In considering the use of the WATCHMAN FLX Device, the rationale for seeking an alternative to long-term anticoagulation therapy and the safety and effectiveness of the device compared to anticoagulation should be taken into account.

  • The presence of indication(s) for long-term anticoagulation therapy, other than non-valvular atrial fibrillation (e.g. mechanical heart valve, hypercoagulable states, recurrent deep venous thrombosis).

Details regarding the indications, contraindications, warnings, and precautions for oral anticoagulants approved for patients with non-valvular atrial fibrillation are provided in their respective Instructions for Use. Of note:

  • The safety and effectiveness (and benefit-risk profile) of the WATCHMAN FLX Device has not been established in patients for whom long-term anticoagulation is determined to be contraindicated.

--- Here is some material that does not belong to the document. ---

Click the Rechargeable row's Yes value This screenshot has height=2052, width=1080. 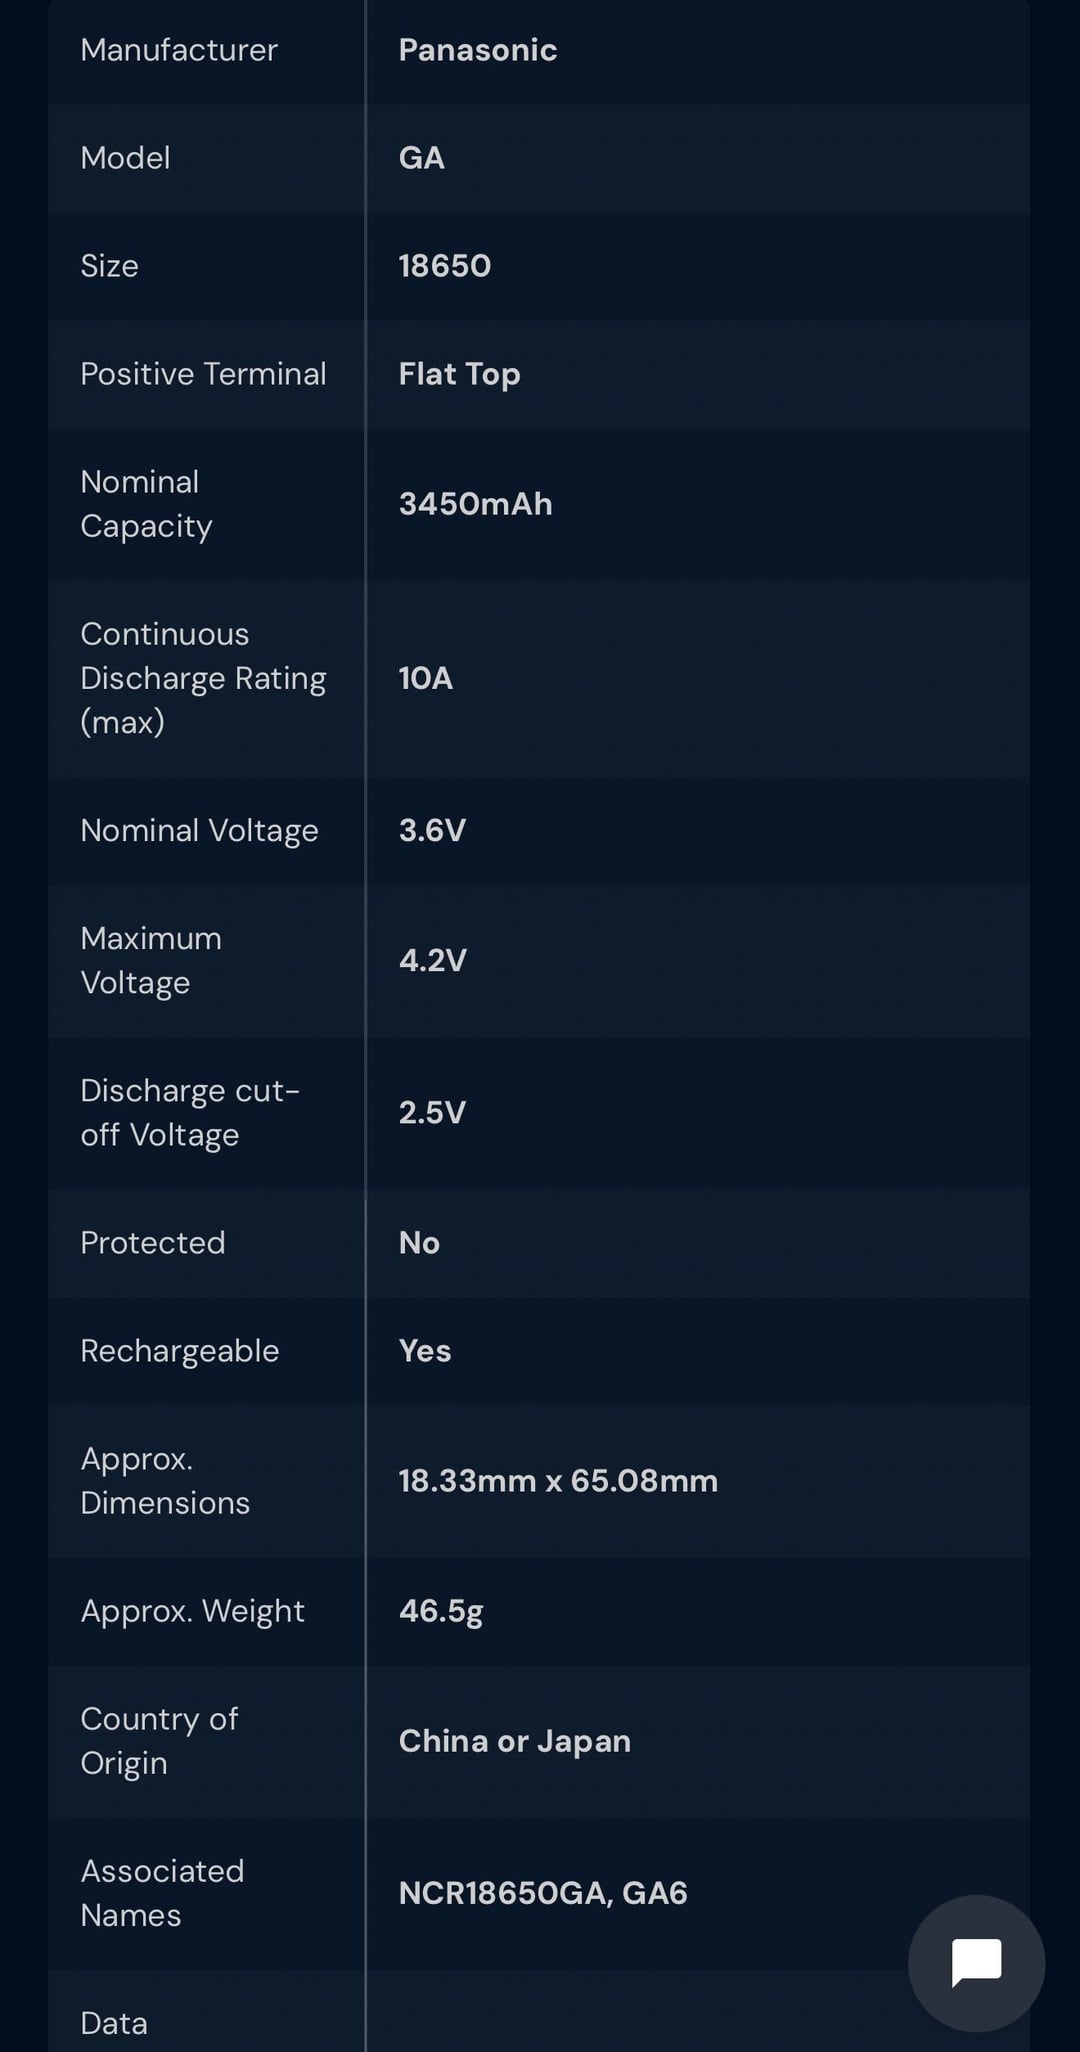point(425,1351)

Factors that need to be considered for the WATCHMAN FLX Device and implantation procedure include the following:

  • Overall medical status, including conditions which might preclude the safety of a percutaneous, transcatheter procedure.
  • Suitability for percutaneous, transseptal procedures, including considerations of:
    • Cardiac anatomy relating to the LAA size and shape.
    • Vascular access anatomy (e.g., femoral vein size, thrombus, or tortuosity).
    • Ability of the patient to tolerate general or local anesthesia.
    • Ability of the patient to undergo required imaging.
    • Ability to comply with the recommended post-WATCHMAN FLX Device implant pharmacologic regimen (see Post-Procedure Information section) especially for patients at high risk for bleeding.

ADVERSE EVENTS

Potential adverse events (in alphabetical order) which may be associated with the use of a left atrial appendage closure device or implantation procedure include but are not limited to:

  • Air embolism
  • Airway trauma
  • Allergic reaction to the contrast media, anesthetic, WATCHMAN Implant material, or medications
  • Altered mental status
  • Anemia requiring transfusion
  • Anesthesia risks
  • Angina
  • Anoxic encephalopathy
  • Arrhythmias
  • Atrial septal defect
  • Bruising, hematoma, or seroma near the catheter insertion site
  • Cardiac perforation
  • Chest pain discomfort
  • Confusion post procedure
  • Congestive heart failure
  • Contrast related nephropathy
  • Cranial bleed
  • Death
  • Decreased hemoglobin
  • Deep vein thrombosis
  • Device embolism
  • Device fracture
  • Device thrombosis
  • Edema
  • Embolism
  • Excessive bleeding
  • Fever
  • Fistula
  • Groin pain
  • Groin puncture bleed
  • Hematuria puncture
  • Hemoptysis
  • Hypotension
  • Hypoxia
  • Improper wound healing
  • Inability to reposition, recapture, or retrieve the device
  • Infection/pneumonia
  • Interatrial septum thrombus
  • Intratracheal bleeding
  • Major bleeding requiring transfusion
  • Misplacement of the device/improper seal of the appendage/movement of device from appendage wall
  • Myocardial erosion
  • Nausea
  • Oral bleeding
  • Pericardial effusion/tamponade
  • Pleural effusion
  • Prolonged bleeding from a laceration
  • Pseudoaneurysm
  • Pulmonary edema
  • Renal failure
  • Respiratory insufficiency/failure
  • Stroke - Hemorrhagic
  • Stroke - Ischemic
  • Surgical removal of the device
  • TEE complications (e.g., throat pain, bleeding, esophageal trauma)
  • Thrombocytopenia
  • Thrombosis
  • Transient ischemic attack (TIA)
  • Valvular or vascular damage
  • Vasovagal reactions

There may be other potential adverse events that are unforeseen at this time.